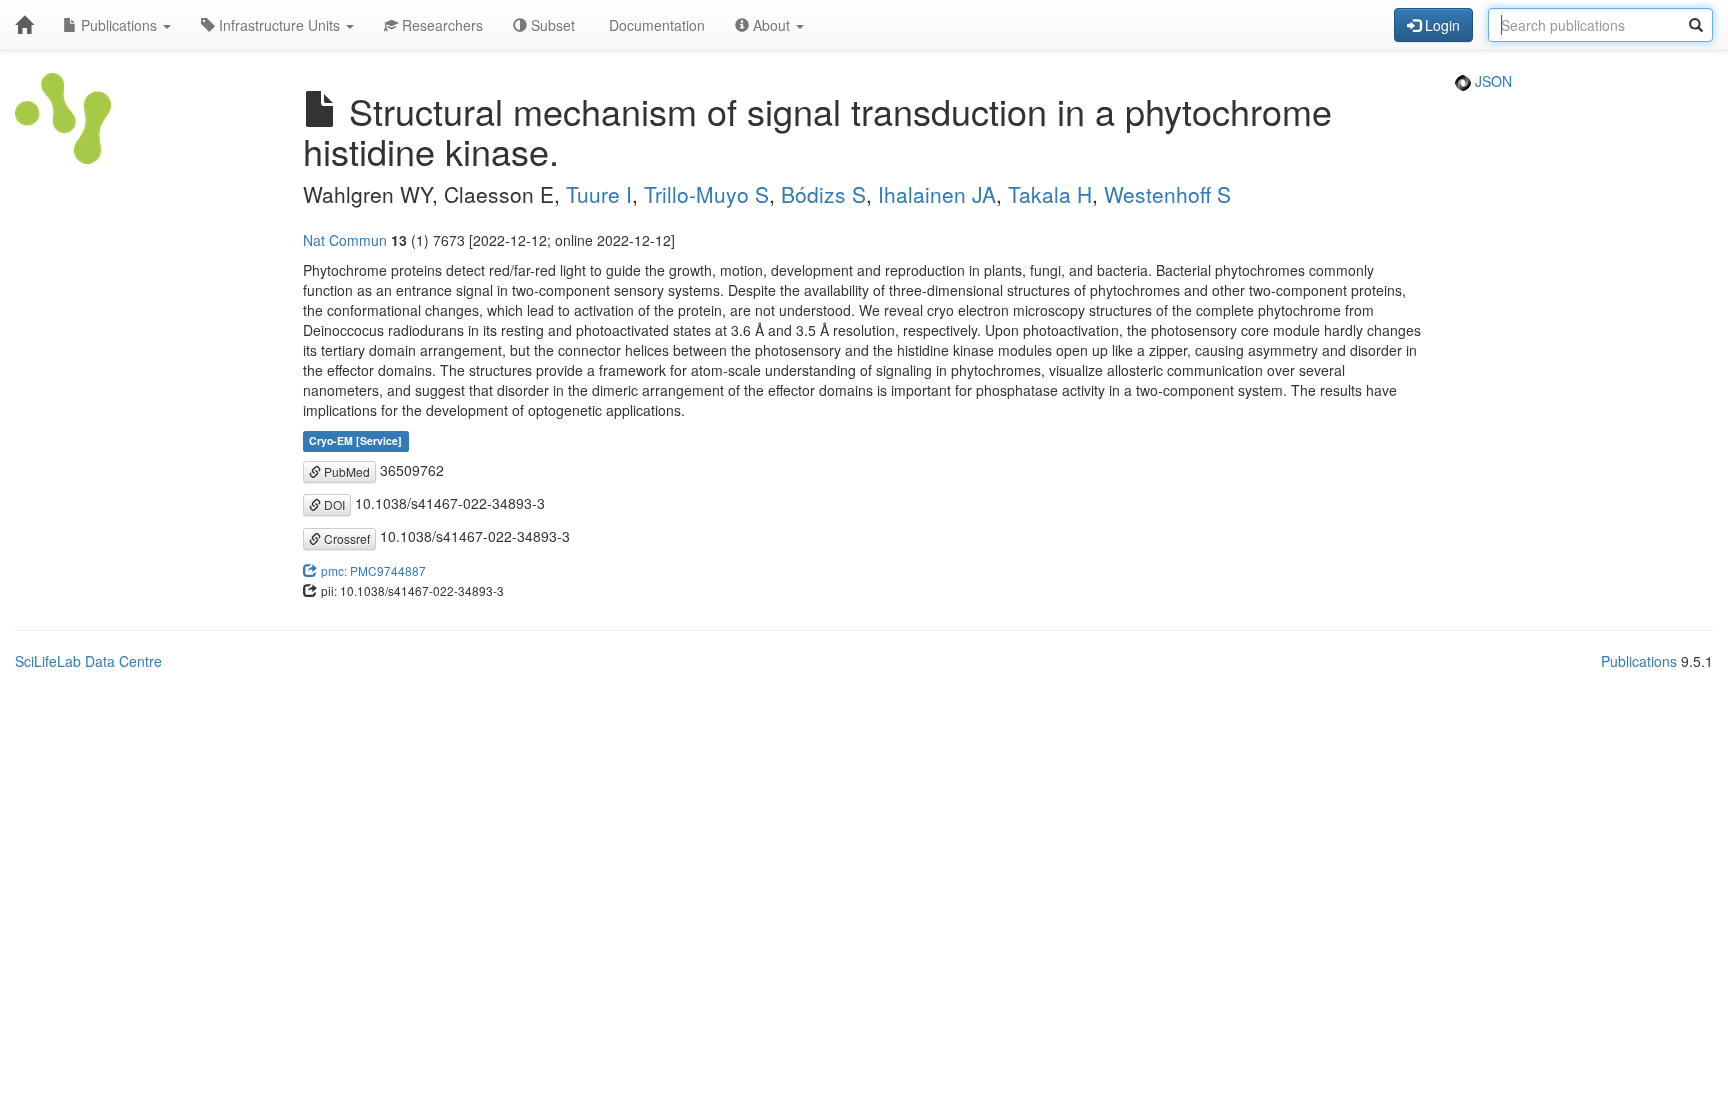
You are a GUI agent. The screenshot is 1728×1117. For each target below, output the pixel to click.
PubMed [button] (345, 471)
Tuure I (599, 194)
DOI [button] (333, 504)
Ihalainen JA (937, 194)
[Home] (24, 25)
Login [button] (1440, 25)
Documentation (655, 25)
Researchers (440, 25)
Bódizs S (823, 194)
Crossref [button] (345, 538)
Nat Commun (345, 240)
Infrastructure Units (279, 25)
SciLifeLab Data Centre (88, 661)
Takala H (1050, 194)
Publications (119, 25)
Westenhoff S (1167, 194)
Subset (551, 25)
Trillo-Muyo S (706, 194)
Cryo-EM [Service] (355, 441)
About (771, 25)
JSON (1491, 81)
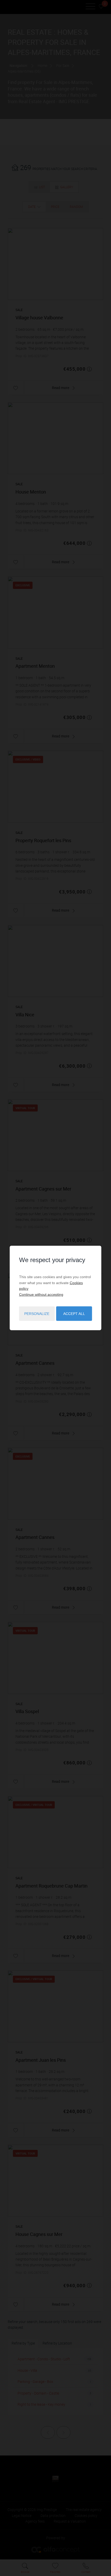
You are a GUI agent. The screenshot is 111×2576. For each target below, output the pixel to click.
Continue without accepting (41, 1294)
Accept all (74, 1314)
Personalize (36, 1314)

* EXERCISE OBJECTIVE *
Could the data above be repeated exactly, with every picture dropped?

* RESPONSE *
You are a GUI agent. The screenshot is 1728×1117. For each target below, output the pixel to click.
PubMed [button] (345, 471)
Tuure I (599, 194)
DOI [button] (333, 504)
Ihalainen JA (937, 194)
[Home] (24, 25)
Login [button] (1440, 25)
Documentation (655, 25)
Researchers (440, 25)
Bódizs S (823, 194)
Crossref [button] (345, 538)
Nat Commun (345, 240)
Infrastructure Units (279, 25)
SciLifeLab Data Centre (88, 661)
Takala H (1050, 194)
Publications (119, 25)
Westenhoff S (1167, 194)
Subset (551, 25)
Trillo-Muyo S (706, 194)
Cryo-EM [Service] (355, 441)
About (771, 25)
JSON (1491, 81)
You are a GUI agent. The screenshot is 111×2576. For each target below, output the pixel to click.
Continue without accepting (41, 1294)
Accept all (74, 1314)
Personalize (36, 1314)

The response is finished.